Study design
This cross-sectional survey was coordinated by Bambino Gesù Children’s Hospital and conducted in Italy from the end of February to the first week of May 2020.
The survey was set up using SurveyMonkey® and the link to the survey was circulated online through Facebook and Whatsapp closed groups. The study participants were HCWs, including general practitioners, paediatricians, consultants, postgraduate trainees, and other health professionals (nurses, midwives, physiotherapists etc.).
Data was collected using a structured questionnaire that comprised 31 predefined responses, including the demographic, scope of knowledge (K), awareness (A) and practice (P) assessment sections.
The first section of the questionnaire consisted of 6 questions regarding demographic details and professional profile. Section two consisted of 2 questions about the risk perception of HCWs and patients. Section three consisted of 7 questions focusing on the knowledge level of HCWs. Section four had 15 questions regarding attitudes and practices, precautions and procedures to contain the virus.
Sample size
The sample size for the survey was calculated according to the formula adopted in the Raosoft software (http://www.raosoft.com/samplesize.html). Setting the expected proportion of the outcome found in each question of the study at 50% with an accepted margin of error of 5%, we obtained a total sample of 377 individuals, with a confidence level of 95%.
Definitions
Knowledge was defined as at least an affirmative response to one of the following four questions:
- Do you believe that information released by international health authorities regarding the epidemic from COVID-19 in China has been clear enough?
- Do you believe that information disseminated by national and regional health authorities regarding the risks associated with COVID-19 for the Italian population has been sufficiently clear?
- Do you think that the definition of a suspected case of COVID-19 infection is sufficiently clear?
- Do you think you have been sufficiently informed by the national health authorities on how to behave if you are faced with a suspected case of COVID19?
Behavior change was defined as at least an affirmative response to one of the following three questions:
- Since the start of the COVID-19 epidemic, have you changed the way you work?
- Since the start of the COVID-19 epidemic, has there been any impact in the organization of visits?
- Since the beginning of the COVID-19 epidemic, has there been any impact in your relationship with patients?
Questions on the risk perception for being in contact with COVID-19 for HCWs and their patients were measured using the Likert scale ranging from 0 to 10 (no risk and high risk respectively); the answers were then categorized into five groups according to the percentile distribution to better show the results in the graph.
For the two questions based on the Likert scale, we categorized the variables into five groups (from 20° to 80° percentile), according to the percentile distribution. The first question (“Are the patients you come in contact with, scared of the COVID-19 epidemic?”) was categorized as follows: group 1 (0-20°) was from 0 - 5 points of the Likert scale; group 2 (21°-40°) was from 6-7 points of the Likert scale; group 3 (41°-60°) corresponded to 8 points of the Likert scale; group 4 (61°-80°) corresponded to 9 points of the Likert scale; group 5 (81°-100°) corresponded to 10 points of the Likert scale.
The second question (“Based on your views, what is the risk of visiting a patient with SARS-CoV-2 in the coming weeks?”) was categorized as follows:group 1 (0-20°) was from 0 - 5 points of the Likert scale; group 2 (21°-40°) corresponded to 6 points of the Likert scale; group 3 (41°-60°) was from 7- 8 points of the Likert scale; group 4 (61°-80°) corresponded to 9 points of the Likert scale; group 5 (81°-100°) corresponded to 10 points of the Likert scale.
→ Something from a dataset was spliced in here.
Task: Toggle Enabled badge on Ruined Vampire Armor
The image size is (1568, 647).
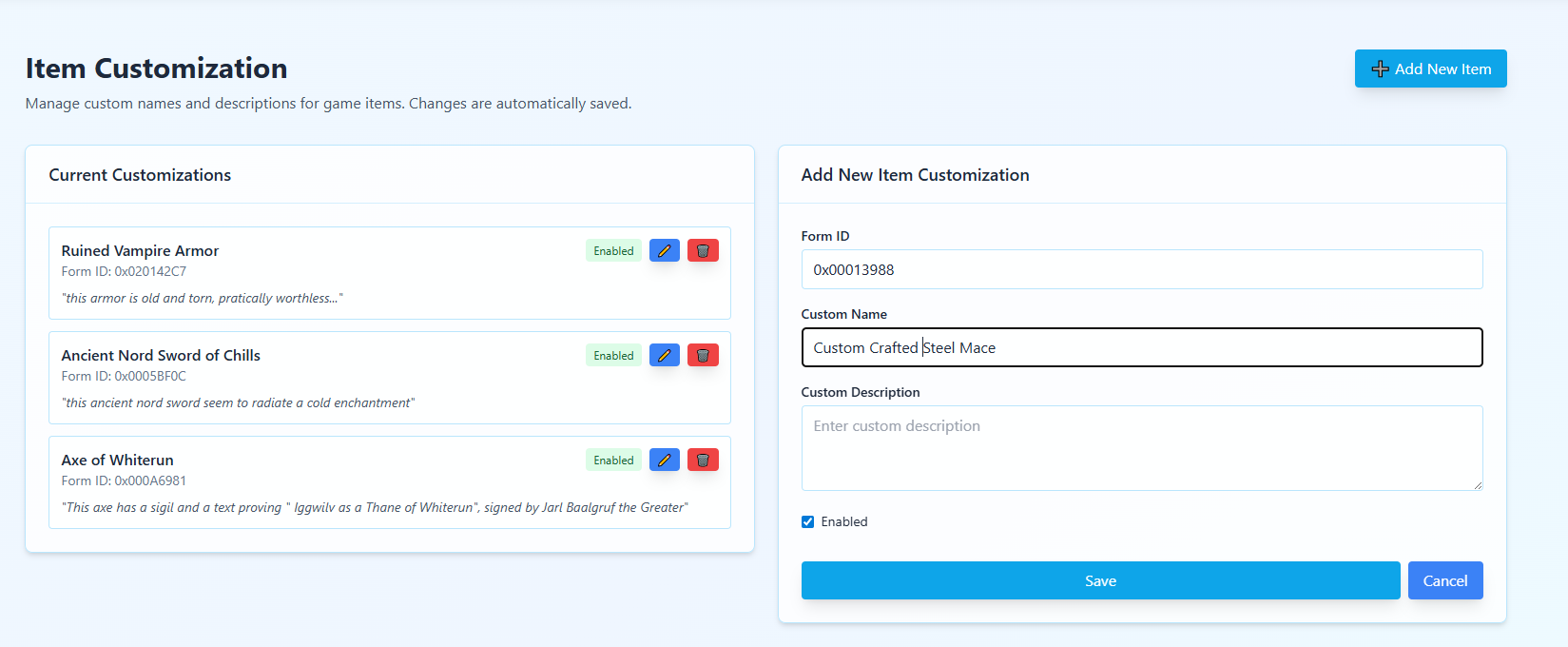Action: coord(613,251)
We considered the pre-lockdown period from February 26th to March 10th, 2020 and the lockdown period from March 12th to May 3rd, 2020 [26].
Statistical analysis
Univariate differences were tested using the Chi-squared test for categorical variables and t test for independent samples for continuous variables. We carried out multivariable ordered logistic regression to investigate the association between the socioeconomic characteristics, the variables investigated in the questionnaire and two outcomes (knowledge and behavior change).
We carried out multiple imputation with chained equations [27] to generate values for missing data points such as sex, age, region and attitude to face the epidemic. All variables included in the models as predictors of outcomes were used to predict missing values [27-28]. Data were assumed to be “missing at random” [27]. Twenty-five datasets were imputed. Outcomes were not imputed. Data analysis was performed with STATA 13.0 SE (Stata Corporation, College Station, Texas).
At the end of the questionnaire we asked for open comments. We obtained 182 comments. We used the Word Cloud (WC) to visualize the frequencies of keywords. A WC is generated by counting the frequency at which each word appears. WC generation was performed using R packages tm and word cloud. Prepositions like ‘for’, ‘or’ and ‘in’ were excluded from the WC. Combination word concepts such as ‘general practitioner’, ‘front line’, ‘I would like to’, ‘mildly symptomatic’, ‘too much’, ‘public health’, ‘Local Health Authority', 'National Health System' and 'Health Protection Agency' were all entered as single words. We showed the words with a frequency greater than or equal to 3.